> Work item
Would you please give all the lines below again, exactly as they stand?

> Records provided
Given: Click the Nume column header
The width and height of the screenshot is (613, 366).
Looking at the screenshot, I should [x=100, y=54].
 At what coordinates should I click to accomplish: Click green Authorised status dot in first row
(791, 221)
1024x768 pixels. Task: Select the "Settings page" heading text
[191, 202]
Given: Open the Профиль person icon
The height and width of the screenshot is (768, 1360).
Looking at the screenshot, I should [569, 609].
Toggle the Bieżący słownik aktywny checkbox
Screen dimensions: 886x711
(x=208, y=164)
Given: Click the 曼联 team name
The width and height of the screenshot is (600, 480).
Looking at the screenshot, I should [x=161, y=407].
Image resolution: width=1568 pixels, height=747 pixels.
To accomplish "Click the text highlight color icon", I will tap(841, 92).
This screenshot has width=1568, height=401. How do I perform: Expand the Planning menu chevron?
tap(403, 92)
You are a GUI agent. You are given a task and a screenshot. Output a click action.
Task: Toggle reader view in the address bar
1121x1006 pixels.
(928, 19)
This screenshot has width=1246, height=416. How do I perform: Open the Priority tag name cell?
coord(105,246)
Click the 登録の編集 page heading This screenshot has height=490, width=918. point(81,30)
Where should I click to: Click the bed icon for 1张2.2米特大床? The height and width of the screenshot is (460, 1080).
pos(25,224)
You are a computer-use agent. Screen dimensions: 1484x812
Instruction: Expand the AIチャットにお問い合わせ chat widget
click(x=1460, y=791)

> Exercise answer
Given: Click the Nume column header
The width and height of the screenshot is (613, 366).
Looking at the screenshot, I should [x=100, y=54].
 At what coordinates should I click to accomplish: Click green Authorised status dot in first row
(791, 221)
1024x768 pixels. Task: Select the "Settings page" heading text
[191, 202]
Given: Open the Профиль person icon
The height and width of the screenshot is (768, 1360).
Looking at the screenshot, I should [569, 609].
Toggle the Bieżący słownik aktywny checkbox
Screen dimensions: 886x711
(x=208, y=164)
Given: Click the 曼联 team name
The width and height of the screenshot is (600, 480).
Looking at the screenshot, I should [x=161, y=407].
Image resolution: width=1568 pixels, height=747 pixels.
To accomplish "Click the text highlight color icon", I will tap(841, 92).
This screenshot has width=1568, height=401. How do I perform: Expand the Planning menu chevron?
tap(403, 92)
You are a GUI agent. You are given a task and a screenshot. Output a click action.
Task: Toggle reader view in the address bar
1121x1006 pixels.
(928, 19)
This screenshot has width=1246, height=416. How do I perform: Open the Priority tag name cell?
coord(105,246)
Click the 登録の編集 page heading This screenshot has height=490, width=918. point(81,30)
Where should I click to: Click the bed icon for 1张2.2米特大床? The height and width of the screenshot is (460, 1080).
pos(25,224)
You are a computer-use agent. Screen dimensions: 1484x812
Instruction: Expand the AIチャットにお問い合わせ chat widget
click(x=1460, y=791)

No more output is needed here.